**What you are asked to do:** Repeat the data that follows in full. Do not include the pictures.

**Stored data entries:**
------

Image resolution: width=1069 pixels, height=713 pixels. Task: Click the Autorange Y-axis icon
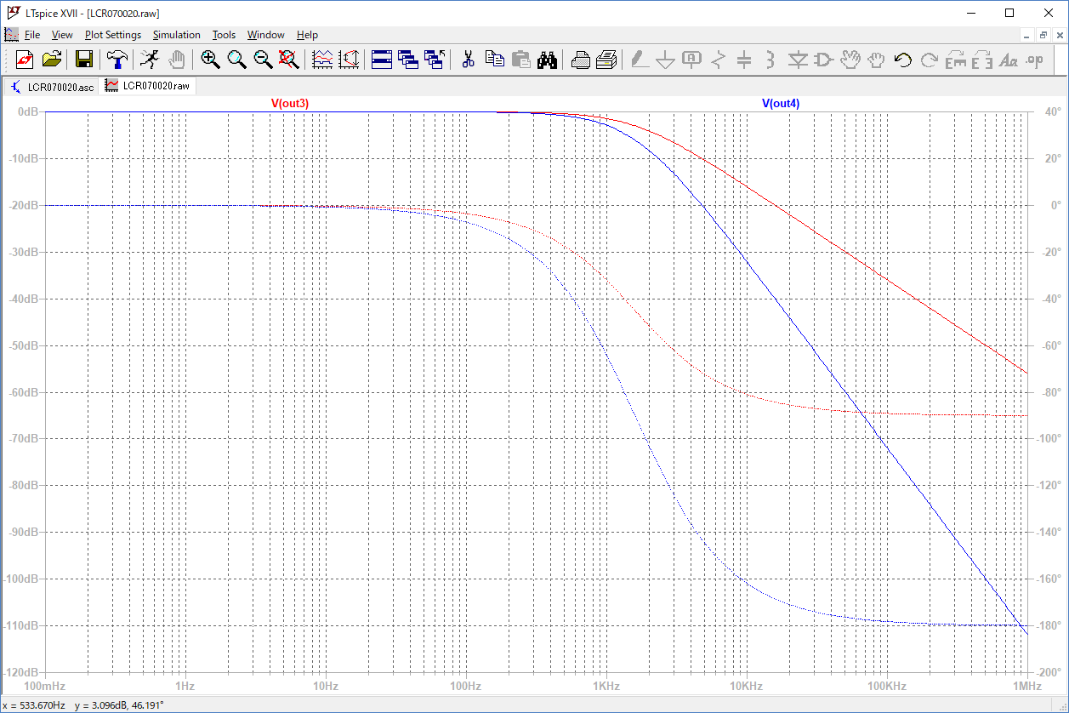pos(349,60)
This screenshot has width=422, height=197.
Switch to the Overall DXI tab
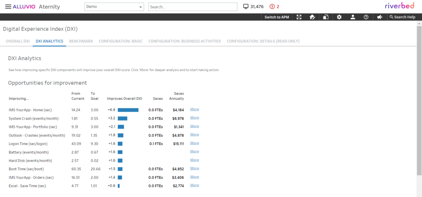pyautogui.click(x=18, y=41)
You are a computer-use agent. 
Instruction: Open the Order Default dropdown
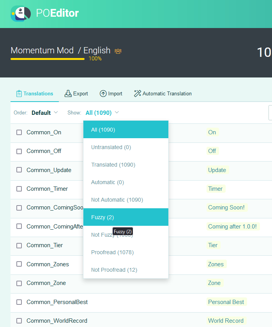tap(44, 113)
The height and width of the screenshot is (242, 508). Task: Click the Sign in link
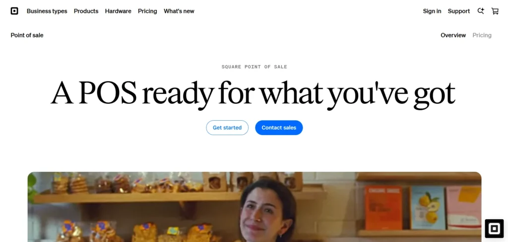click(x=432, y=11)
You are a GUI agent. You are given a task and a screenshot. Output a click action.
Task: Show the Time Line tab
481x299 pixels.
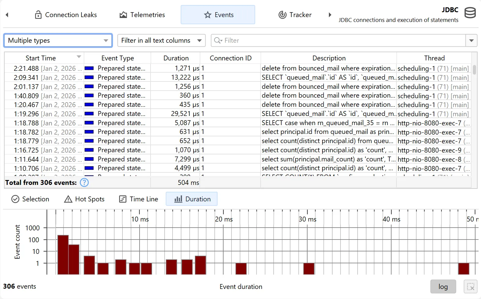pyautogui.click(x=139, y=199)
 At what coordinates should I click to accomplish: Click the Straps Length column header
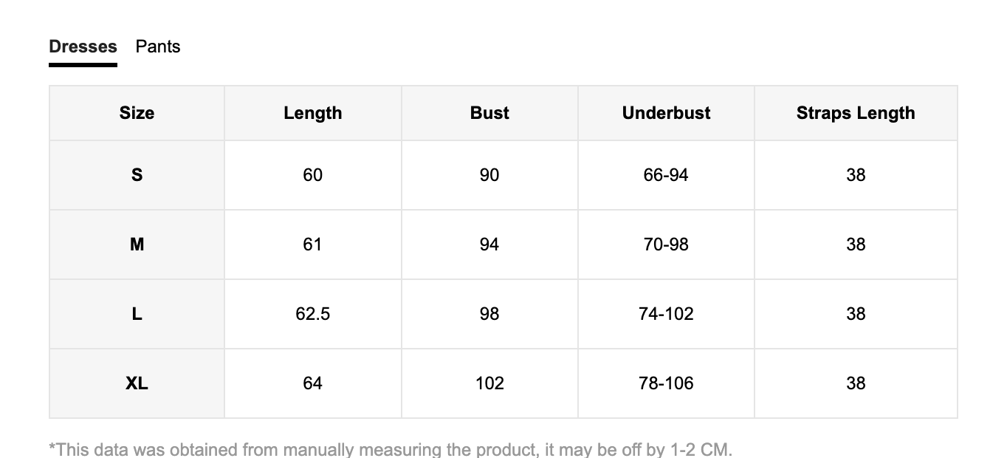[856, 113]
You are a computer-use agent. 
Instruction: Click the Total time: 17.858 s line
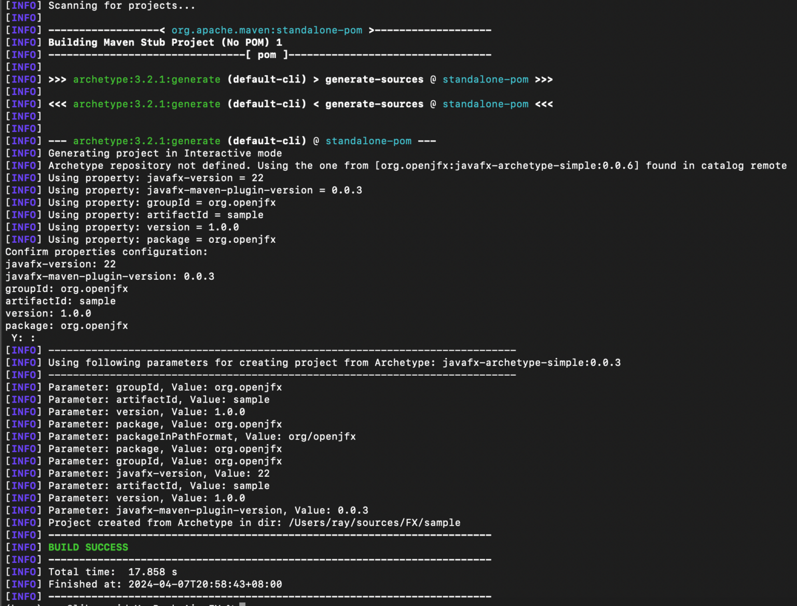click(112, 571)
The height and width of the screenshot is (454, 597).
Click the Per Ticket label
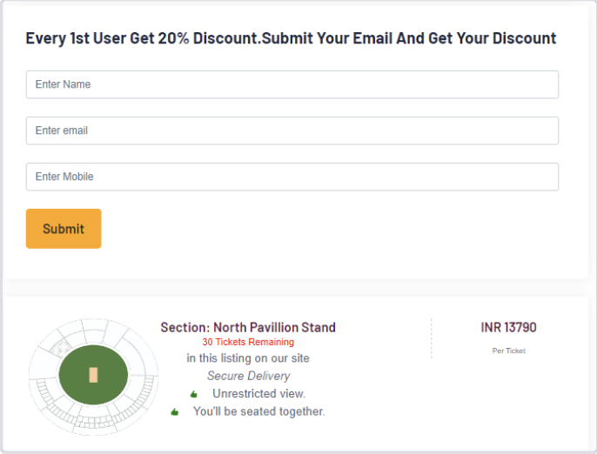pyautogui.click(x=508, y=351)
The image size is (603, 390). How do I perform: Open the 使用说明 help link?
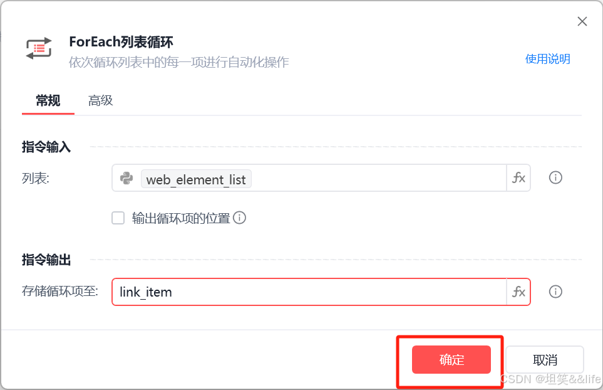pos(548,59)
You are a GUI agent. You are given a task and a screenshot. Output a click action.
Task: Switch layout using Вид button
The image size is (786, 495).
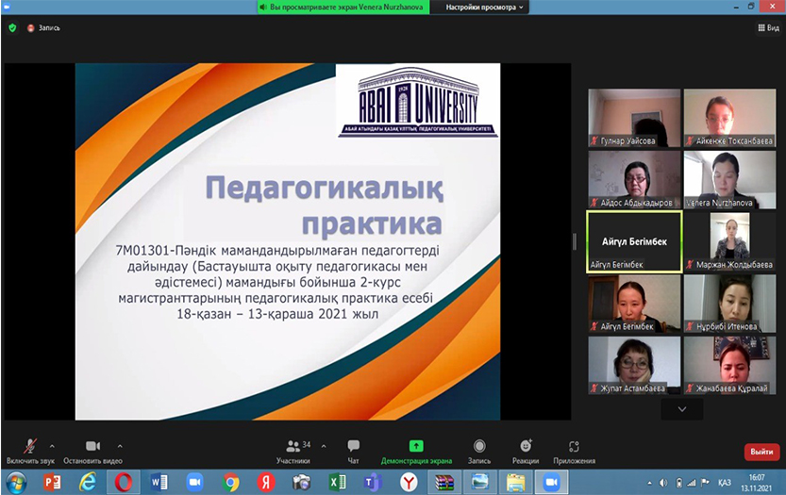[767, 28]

------

**Response:**
Image resolution: width=1069 pixels, height=713 pixels. Task: Click the Autorange Y-axis icon
pos(349,60)
This screenshot has width=422, height=197.
Switch to the Overall DXI tab
pyautogui.click(x=18, y=41)
You are a computer-use agent. 
Instruction: Open the Order Default dropdown
tap(44, 113)
The height and width of the screenshot is (242, 508). Task: Click the Sign in link
click(x=432, y=11)
You are a GUI agent. You are given a task and a screenshot. Output a click action.
Task: Show the Time Line tab
481x299 pixels.
pyautogui.click(x=139, y=199)
 At what coordinates should I click to accomplish: Click the Straps Length column header
[856, 113]
You are a computer-use agent. 
Instruction: Click the Total time: 17.858 s line
click(112, 571)
The height and width of the screenshot is (454, 597).
Click the Per Ticket label
pyautogui.click(x=508, y=351)
The image size is (603, 390). How do I perform: Open the 使用说明 help link?
pos(548,59)
You are a GUI agent. You are given a task and a screenshot. Output a click action.
Task: Switch layout using Вид button
The image size is (786, 495).
[767, 28]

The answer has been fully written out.